Personal details
- Born: 13 April 1896
- Died: c. 1940
- Children: Mumtaz Daultana; Bibi Mehrafrooz; Bibi Taugir;
- Parent: Mian Ghulam Kadir Khan;
- Education: Government College, Lahore; Aitchison College;

= Ahmad Yar Khan Daultana =

Politician from Punjab (1896 – 1940)

Mian Ahmad Yar Khan Daultana CBE (13 April 1896 – 1940) was the Chief of the Daultanas of Luddan and a politician from Punjab.

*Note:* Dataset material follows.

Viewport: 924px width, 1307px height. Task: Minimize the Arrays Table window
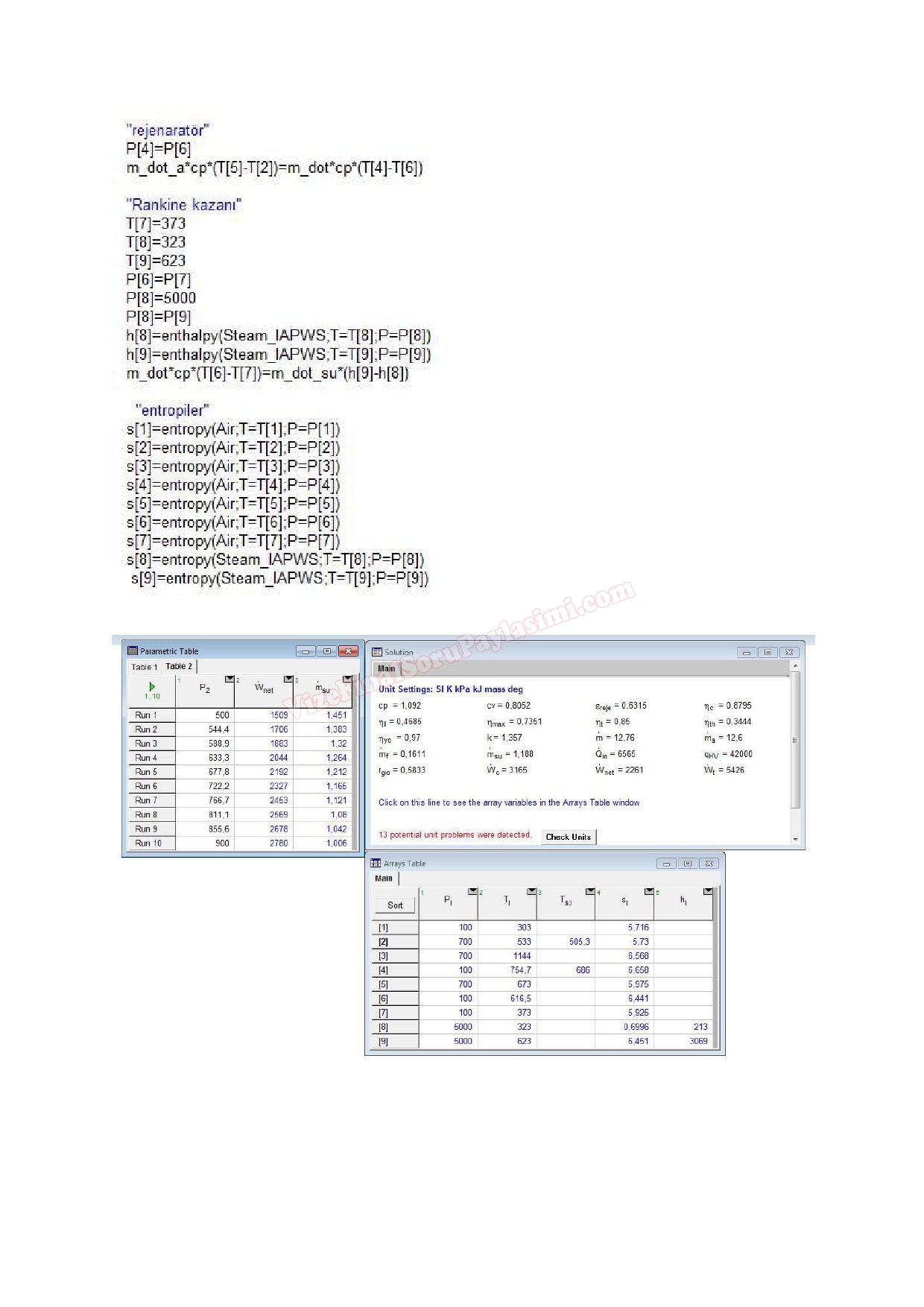point(666,864)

==Early life, family and education==
He was born at Luddan on 13 April 1896 to Mian Ghulam Kadir Khan. His father died while performing Hajj. As he was a minor, the responsibility for his care then fell upon his grandfather, who also passed away shortly thereafter. Following this, he and his property were taken under the protection of the Government under the Court of Wards. He was educated at Aitchison College, Lahore, where he won four out of five school medals, including the highly coveted Rivaz Medal. During his time there, he founded the Chiefs’ College Dramatic Club and left the school in 1917. He subsequently studied at Government College, Lahore, for one year and nine months.

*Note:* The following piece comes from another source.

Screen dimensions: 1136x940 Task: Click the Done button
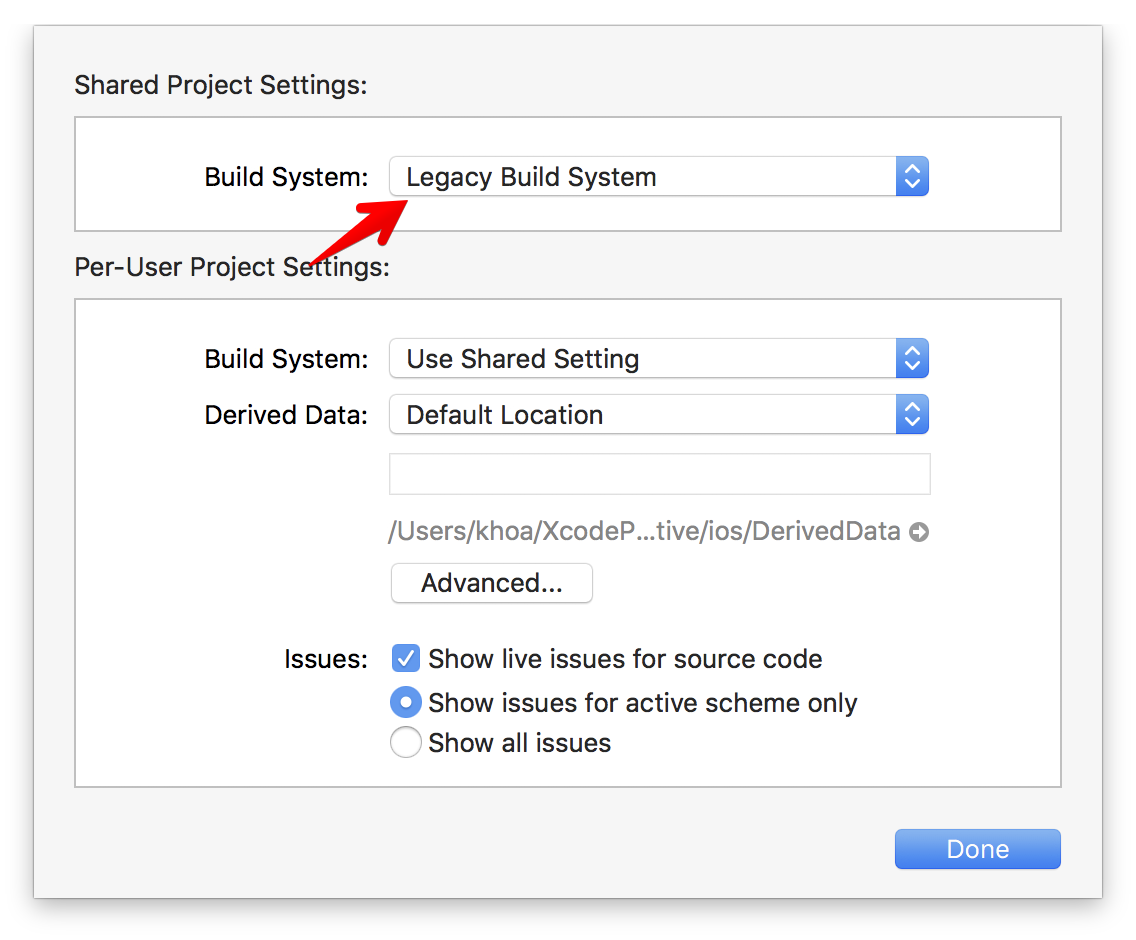click(x=977, y=849)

He married and had issue: a son, Mumtaz Daultana, and two daughters, Bibi Mehrafrooz and Bibi Taugir.

==Political career==
In 1921, he was elected unopposed to the first Reformed Council from the Western Multan Mohammadan constituency. He was re-elected in 1926 from the same constituency; however, on this occasion, he contested the seat and secured victory by a majority of 1,835 votes. In 1930, he was returned to the Council as a representative of the Punjab Mohammadan landholders. In the 1937 elections, held under the new Constitution, he was elected to the Punjab Legislative Assembly. He served as Secretary of the Unionist Party and also as Chief Parliamentary Secretary of the Punjab Government.

==Death==
He died in 1940. Upon his death, Sikandar Hayat Khan addressed a large gathering at Luddan and urged them to return his uncle, Mian Allah Yar Khan Daultana, unopposed to the Punjab Legislative Assembly for the vacancy caused by Ahmad’s death. This was done accordingly.

==Honours==
In the 1939 New Year Honours list, he was appointed Commander of the Order of the British Empire by George VI.